Supplied data Start Marker
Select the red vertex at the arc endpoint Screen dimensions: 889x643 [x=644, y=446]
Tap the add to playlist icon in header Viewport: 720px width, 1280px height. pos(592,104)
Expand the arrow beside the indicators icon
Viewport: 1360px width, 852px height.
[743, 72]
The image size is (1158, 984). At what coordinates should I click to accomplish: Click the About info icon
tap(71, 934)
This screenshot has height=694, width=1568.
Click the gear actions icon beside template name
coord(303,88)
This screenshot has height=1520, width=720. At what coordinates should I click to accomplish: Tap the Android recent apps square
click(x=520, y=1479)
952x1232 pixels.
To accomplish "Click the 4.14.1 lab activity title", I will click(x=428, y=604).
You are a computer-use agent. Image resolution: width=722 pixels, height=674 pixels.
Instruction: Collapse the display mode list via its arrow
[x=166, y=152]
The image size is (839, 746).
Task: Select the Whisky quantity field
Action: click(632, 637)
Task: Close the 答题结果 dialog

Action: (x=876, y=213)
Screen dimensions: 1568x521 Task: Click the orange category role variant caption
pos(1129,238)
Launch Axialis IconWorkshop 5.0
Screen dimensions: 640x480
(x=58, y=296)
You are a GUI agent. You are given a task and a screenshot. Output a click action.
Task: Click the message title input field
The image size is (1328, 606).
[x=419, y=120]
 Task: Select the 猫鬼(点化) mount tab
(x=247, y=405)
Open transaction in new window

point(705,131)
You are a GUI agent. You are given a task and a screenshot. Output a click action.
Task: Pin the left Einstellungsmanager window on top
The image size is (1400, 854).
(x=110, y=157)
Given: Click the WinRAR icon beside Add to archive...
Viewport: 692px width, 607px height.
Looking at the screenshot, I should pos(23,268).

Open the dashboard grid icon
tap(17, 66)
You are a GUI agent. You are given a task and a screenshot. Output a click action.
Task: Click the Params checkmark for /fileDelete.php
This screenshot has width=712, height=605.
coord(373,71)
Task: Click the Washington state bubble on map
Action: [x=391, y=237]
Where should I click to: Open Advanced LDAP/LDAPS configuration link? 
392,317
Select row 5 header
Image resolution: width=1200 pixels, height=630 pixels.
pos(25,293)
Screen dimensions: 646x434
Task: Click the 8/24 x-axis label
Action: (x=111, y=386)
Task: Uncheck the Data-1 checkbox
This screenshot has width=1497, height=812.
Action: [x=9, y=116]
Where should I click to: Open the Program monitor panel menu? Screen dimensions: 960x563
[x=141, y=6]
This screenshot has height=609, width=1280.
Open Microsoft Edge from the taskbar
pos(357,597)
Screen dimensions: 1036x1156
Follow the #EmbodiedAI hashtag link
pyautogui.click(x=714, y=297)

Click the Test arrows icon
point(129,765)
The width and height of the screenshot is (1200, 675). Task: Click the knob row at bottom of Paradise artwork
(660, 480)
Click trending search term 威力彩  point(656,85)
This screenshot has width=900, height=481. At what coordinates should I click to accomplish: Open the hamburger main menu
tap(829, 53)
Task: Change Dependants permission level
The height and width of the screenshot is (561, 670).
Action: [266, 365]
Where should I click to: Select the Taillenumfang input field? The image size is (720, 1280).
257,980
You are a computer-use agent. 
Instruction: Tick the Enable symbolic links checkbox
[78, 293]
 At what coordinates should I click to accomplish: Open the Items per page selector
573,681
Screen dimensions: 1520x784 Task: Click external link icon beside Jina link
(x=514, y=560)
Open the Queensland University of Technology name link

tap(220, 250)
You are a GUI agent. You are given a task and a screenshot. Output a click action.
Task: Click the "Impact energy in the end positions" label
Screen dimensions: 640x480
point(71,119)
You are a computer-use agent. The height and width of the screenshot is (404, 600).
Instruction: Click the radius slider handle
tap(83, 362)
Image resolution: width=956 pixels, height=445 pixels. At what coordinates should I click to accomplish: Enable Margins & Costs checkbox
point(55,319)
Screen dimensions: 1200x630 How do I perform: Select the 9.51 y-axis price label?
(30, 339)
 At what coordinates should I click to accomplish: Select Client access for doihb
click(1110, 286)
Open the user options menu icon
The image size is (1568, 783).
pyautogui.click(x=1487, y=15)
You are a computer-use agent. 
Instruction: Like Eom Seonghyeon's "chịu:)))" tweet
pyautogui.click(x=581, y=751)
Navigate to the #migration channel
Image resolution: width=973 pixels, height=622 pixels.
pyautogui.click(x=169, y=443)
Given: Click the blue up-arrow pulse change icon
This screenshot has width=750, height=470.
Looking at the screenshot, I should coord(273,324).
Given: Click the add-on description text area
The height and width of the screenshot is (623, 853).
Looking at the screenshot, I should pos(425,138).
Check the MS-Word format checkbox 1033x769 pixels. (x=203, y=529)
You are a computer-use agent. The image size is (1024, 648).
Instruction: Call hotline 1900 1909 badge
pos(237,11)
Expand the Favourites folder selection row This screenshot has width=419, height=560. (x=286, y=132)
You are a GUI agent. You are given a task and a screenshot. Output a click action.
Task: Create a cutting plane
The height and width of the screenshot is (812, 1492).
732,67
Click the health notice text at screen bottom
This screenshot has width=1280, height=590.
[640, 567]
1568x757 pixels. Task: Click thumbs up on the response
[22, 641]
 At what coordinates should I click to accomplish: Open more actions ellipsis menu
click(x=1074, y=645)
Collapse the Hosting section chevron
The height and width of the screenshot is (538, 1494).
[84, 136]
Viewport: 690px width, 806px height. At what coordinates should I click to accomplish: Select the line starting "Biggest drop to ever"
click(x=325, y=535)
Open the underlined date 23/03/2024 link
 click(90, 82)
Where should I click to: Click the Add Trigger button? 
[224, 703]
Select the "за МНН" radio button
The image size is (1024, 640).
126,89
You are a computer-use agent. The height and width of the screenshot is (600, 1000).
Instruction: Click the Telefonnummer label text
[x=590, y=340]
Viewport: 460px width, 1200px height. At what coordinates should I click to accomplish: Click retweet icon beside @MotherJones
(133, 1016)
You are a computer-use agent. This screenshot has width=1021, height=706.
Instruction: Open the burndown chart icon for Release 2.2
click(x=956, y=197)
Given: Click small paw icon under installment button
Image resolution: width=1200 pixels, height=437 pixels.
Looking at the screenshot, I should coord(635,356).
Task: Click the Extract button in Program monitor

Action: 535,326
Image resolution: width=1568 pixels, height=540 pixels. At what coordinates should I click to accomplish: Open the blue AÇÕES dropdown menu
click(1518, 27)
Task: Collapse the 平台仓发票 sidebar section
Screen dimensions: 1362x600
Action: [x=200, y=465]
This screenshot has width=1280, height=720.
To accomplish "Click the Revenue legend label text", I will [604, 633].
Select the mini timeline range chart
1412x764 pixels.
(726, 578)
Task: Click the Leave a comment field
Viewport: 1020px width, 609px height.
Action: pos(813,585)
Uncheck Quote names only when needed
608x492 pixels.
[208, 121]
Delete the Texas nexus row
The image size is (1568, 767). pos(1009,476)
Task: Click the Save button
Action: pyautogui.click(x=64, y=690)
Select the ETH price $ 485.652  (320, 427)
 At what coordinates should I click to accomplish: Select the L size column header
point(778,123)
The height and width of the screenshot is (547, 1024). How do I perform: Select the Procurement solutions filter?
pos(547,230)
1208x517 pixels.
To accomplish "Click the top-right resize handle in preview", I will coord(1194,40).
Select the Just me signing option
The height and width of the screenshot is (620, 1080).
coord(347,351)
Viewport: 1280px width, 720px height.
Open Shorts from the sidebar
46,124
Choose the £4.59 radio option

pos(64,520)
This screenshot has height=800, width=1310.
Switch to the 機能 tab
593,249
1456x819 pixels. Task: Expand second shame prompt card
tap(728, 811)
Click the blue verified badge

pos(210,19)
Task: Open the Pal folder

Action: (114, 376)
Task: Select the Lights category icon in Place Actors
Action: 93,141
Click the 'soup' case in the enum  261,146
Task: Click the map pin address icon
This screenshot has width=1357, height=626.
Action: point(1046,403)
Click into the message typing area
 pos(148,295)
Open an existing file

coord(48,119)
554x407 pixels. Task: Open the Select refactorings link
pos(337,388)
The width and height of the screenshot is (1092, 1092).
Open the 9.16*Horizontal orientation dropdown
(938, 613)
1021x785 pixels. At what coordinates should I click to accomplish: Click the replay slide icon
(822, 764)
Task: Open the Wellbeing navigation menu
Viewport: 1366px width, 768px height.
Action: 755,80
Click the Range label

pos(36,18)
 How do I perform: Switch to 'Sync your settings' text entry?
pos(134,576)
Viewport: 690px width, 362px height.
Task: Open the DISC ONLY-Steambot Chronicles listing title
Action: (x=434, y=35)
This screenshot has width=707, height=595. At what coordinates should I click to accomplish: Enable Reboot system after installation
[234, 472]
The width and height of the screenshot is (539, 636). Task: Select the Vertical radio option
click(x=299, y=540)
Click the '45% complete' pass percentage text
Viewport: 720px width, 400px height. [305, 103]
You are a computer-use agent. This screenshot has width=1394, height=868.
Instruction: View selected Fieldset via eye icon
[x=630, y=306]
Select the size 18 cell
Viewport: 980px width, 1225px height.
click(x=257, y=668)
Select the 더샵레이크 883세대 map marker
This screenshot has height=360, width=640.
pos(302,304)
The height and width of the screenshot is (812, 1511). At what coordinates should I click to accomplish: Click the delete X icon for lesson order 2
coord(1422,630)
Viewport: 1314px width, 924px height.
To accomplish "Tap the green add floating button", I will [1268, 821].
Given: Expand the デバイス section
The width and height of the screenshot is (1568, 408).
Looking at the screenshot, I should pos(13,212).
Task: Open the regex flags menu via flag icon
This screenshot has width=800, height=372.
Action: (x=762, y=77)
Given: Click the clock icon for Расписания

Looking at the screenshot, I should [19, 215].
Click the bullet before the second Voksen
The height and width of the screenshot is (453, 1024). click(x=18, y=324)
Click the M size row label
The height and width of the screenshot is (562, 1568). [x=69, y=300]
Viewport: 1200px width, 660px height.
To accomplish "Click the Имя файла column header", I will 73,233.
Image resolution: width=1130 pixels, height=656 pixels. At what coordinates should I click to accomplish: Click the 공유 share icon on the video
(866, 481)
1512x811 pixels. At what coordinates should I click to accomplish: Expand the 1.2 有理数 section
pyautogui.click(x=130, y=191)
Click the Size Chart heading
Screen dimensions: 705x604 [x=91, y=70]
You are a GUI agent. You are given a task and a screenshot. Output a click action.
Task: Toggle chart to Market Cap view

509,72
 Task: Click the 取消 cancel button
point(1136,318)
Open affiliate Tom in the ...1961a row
Supplied data End Marker
What you have to do :: Look above for lines with the word "Uncheck" and copy them all.

Task solution ::
Task: Uncheck the Data-1 checkbox
Uncheck Quote names only when needed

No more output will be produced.